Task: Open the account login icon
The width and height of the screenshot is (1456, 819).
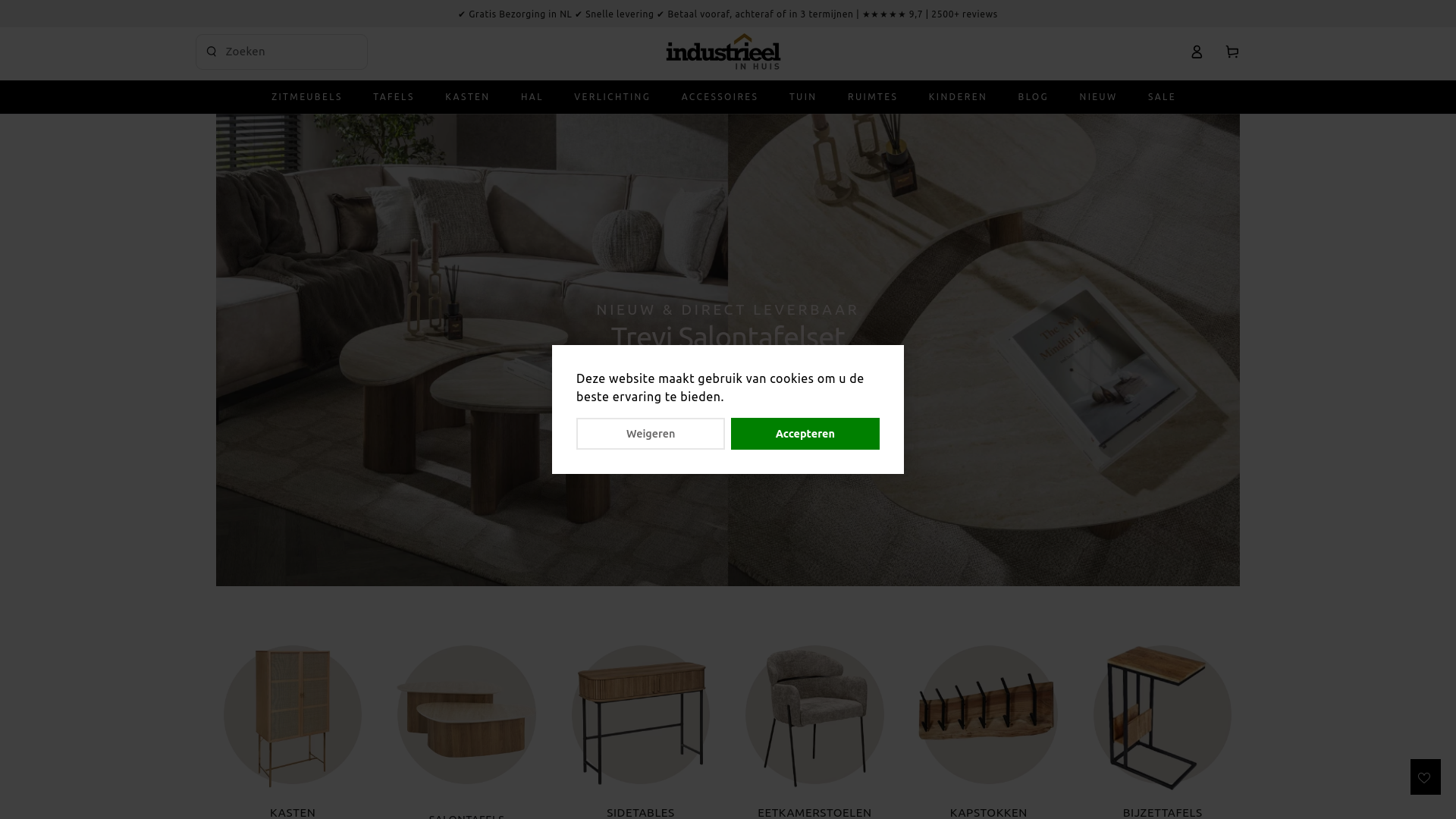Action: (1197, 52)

* * * * * * *

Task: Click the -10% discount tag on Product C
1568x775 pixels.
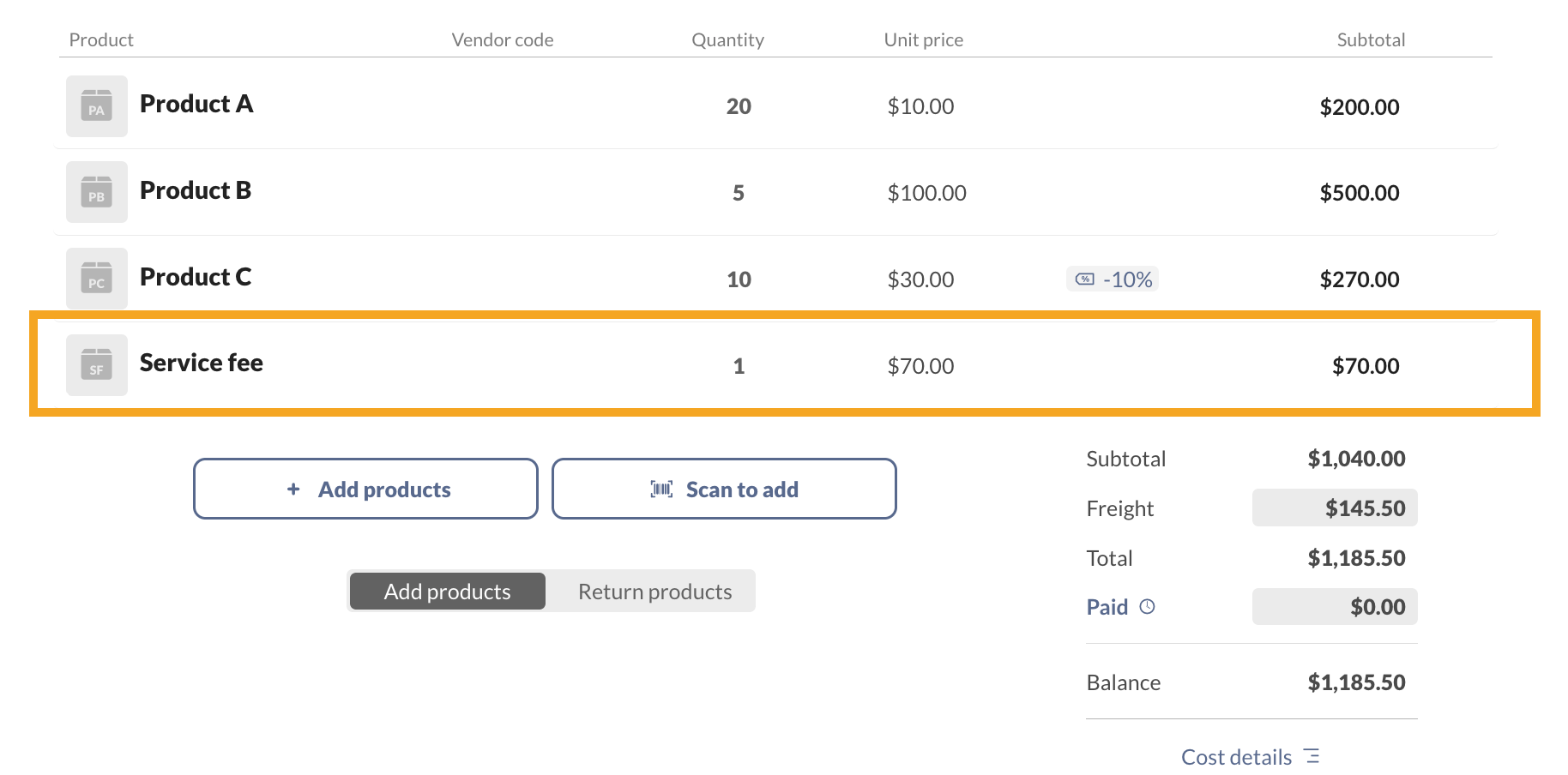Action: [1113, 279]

* * * * * * *

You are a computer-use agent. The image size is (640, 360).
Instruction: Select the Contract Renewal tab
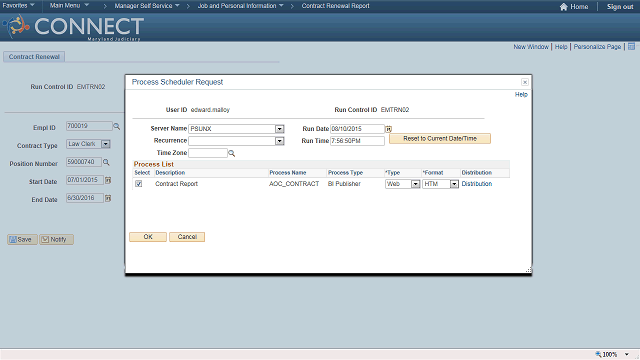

* * * * * * *

### Problem to work on
Pull every line containing "Task" from the entries above and copy it.

### Exercise response
Task: Open the account login icon
Task: Click the -10% discount tag on Product C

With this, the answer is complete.